View Full Version : Quick Edit and iowait
anewday
04-18-2008, 11:55 PM
On my forums, occassionally when a user clicks on the Complete button using the quick edit function..it causes the iowait of the server to spike as much as 40%. As a result, it takes more than 5 seconds for it to be processed, should be a second only. This happens during not so busy times, load under 1 with barely any iowait. The weird thing is I almost never see this type of behavior with Apache. :confused:
mistwang
04-19-2008, 07:58 AM
I/O wait is most likely cuased by heavy random access to HD, I don't know if there is really any corelation with quick edit.
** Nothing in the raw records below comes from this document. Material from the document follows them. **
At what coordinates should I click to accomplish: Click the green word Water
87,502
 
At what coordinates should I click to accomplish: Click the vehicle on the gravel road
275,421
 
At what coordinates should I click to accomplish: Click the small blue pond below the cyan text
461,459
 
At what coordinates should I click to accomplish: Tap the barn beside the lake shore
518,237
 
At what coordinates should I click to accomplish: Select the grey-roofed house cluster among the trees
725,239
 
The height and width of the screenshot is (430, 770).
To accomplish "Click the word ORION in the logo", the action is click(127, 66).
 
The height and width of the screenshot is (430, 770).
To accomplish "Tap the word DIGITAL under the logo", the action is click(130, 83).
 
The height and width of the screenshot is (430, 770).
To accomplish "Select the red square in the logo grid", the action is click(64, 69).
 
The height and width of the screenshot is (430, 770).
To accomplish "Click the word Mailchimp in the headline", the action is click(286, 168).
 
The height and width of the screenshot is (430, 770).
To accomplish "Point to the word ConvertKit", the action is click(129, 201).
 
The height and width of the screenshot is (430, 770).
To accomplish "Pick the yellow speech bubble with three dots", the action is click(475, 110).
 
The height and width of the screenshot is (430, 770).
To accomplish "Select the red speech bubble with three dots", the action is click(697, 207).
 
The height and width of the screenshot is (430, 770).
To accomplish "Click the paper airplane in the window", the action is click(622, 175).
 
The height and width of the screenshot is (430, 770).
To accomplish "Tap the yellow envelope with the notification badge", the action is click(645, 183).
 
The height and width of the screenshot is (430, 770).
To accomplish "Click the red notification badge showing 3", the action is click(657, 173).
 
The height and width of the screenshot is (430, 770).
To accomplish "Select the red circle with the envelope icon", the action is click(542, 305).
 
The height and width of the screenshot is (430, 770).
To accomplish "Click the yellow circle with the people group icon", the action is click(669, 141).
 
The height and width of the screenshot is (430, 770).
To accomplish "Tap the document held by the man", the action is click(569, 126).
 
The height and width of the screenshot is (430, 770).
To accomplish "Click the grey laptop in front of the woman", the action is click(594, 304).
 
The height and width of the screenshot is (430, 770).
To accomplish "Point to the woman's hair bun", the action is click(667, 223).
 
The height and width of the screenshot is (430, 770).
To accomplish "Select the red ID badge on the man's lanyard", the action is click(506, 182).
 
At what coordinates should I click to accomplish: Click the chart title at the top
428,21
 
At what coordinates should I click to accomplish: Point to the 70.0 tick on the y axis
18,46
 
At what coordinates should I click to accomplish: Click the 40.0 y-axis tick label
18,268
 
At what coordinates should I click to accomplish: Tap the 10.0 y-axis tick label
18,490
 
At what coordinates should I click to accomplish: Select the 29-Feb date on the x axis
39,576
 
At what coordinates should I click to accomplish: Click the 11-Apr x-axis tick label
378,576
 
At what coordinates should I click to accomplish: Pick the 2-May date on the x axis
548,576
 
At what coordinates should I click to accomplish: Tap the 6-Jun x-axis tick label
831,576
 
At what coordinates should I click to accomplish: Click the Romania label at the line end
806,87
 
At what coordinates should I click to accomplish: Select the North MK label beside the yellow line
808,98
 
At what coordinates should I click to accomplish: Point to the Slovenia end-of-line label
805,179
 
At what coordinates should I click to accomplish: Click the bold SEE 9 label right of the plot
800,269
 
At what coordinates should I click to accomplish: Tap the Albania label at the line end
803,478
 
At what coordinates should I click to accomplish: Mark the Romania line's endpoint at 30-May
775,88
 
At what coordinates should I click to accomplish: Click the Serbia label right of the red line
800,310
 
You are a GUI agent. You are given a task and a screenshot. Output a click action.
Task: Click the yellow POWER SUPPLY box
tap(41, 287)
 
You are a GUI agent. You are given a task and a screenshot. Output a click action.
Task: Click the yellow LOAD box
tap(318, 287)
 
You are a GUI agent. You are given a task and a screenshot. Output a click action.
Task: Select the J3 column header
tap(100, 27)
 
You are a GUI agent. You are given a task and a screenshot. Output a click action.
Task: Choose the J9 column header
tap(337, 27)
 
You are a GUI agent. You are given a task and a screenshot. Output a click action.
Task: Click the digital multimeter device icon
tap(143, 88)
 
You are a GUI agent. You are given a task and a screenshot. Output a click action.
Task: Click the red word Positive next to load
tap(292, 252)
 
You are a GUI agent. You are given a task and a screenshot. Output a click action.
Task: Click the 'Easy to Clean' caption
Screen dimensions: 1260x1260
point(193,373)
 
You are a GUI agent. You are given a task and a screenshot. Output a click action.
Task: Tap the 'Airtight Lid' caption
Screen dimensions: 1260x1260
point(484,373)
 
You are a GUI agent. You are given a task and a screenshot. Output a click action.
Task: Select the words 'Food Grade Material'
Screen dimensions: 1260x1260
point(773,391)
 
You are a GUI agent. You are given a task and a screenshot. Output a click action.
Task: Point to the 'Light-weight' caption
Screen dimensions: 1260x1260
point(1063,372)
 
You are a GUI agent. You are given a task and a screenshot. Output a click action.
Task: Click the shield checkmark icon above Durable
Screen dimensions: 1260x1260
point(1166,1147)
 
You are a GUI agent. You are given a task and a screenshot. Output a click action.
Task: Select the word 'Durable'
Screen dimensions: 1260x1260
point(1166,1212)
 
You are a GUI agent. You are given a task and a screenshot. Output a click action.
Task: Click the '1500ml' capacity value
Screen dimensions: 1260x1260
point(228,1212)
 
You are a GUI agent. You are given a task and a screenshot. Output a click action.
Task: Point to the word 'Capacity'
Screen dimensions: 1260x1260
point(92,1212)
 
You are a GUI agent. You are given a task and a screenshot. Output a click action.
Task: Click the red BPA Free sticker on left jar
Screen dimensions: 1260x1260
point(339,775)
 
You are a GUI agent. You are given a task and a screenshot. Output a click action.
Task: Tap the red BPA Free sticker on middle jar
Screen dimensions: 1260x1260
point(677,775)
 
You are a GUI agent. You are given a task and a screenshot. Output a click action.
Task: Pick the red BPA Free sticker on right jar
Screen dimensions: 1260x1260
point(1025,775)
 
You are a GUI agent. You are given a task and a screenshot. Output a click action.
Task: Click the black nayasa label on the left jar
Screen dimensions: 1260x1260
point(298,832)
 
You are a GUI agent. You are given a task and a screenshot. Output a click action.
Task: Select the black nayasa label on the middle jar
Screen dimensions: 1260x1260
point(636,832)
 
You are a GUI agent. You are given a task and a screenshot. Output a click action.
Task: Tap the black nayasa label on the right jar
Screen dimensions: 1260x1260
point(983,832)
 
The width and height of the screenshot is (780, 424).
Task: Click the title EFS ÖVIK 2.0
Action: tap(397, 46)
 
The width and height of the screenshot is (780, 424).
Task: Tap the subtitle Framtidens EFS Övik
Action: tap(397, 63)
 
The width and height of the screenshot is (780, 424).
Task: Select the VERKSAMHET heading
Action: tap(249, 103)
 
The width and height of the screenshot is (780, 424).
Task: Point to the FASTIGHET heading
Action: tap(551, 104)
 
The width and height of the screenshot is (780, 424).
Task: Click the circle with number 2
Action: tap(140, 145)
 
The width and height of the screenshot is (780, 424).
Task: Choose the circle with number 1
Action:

If yes, you need to check the HTTP request used for quick edit and find out why.
anewday
04-19-2008, 08:39 AM
How can I find the http request for quick edit?
anewday
04-19-2008, 01:39 PM
Ok, I met this 3 times today and I was able to see consistencies in the error_log file.
2008-04-19 15:37:48.666 INFO [AdminPHP] pid list size: 1
2008-04-19 15:37:48.666 INFO [AdminPHP] add child process pid: 23637
The above 2 lines appeared each time. the pid is of course different.
anewday
04-19-2008, 10:12 PM
George, do you think it has anything to do with the Request/Response settings? I am using the default values.
anewday
04-20-2008, 12:28 PM
It happened again, this time I did a top and sorted it by user:
Tasks: 158 total, 1 running, 157 sleeping, 0 stopped, 0 zombie
Cpu(s): 15.4% us, 3.5% sy, 0.5% ni, 30.5% id, 49.9% wa, 0.3% hi, 0.0% si
Mem: 3114144k total, 3095836k used, 18308k free, 12976k buffers
Swap: 2096440k total, 17304k used, 2079136k free, 2359324k cached
PID USER PR NI %CPU TIME+ %MEM VIRT RES SHR S COMMAND
28656 nobody 17 0 2 0:00.05 0.3 78572 7840 3956 S lsphp4
24031 nobody 15 0 0 3:33.35 0.3 11948 9180 3616 S lshttpd
3339 nobody 26 10 0 0:47.98 0.0 5800 1396 844 S proftpd: (accepting connections)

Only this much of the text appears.